Start-ups including Royal and Catalog have begun selling NFTs created by musicians, often pitching the crypto tokens as a more lucrative alternative business model compared with streaming services such as Spotify, which pay out fractions of a penny for every time a song is played.
Spotify’s recruitment in the sector appears to be at an exploratory stage. It pointed to Web3 in a recruitment notice for an engineer on its “experimental growth” team. “This small and full-stack team is responsible for driving growth through new technologies, like Web3,” the ad said.
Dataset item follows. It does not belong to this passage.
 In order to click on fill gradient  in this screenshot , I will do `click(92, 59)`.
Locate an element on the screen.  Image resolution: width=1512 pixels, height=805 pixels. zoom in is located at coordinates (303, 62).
A separate Spotify job listing, for a manager in its future-gazing “Innovation and Market Intelligence” group, shows the music streaming service is looking for a candidate with experience in “content, creator, media, web3, and emerging technology industries” to “help define Spotify Moonshots”, a term for ambitious new projects.
A Spotify spokesperson declined to comment on its NFT plans.
These Web3 hires would not be Spotify’s first foray into crypto tech: the company was an early collaborator on Facebook’s ill-fated cryptocurrency project, Diem.
When what was originally dubbed Libra was unveiled in 2019, Daniel Ek, Spotify’s chief executive, told a company podcast that cryptocurrencies and blockchain could allow users of “a service like Spotify . . . to be able to pay artists directly”, especially across international borders or in regions where few people have traditional bank accounts.
“That can open up massive opportunities where all of a sudden, a user in Japan might pay a creator in Argentina. And that opens up huge opportunities for how we can further our mission,” Ek said at the time.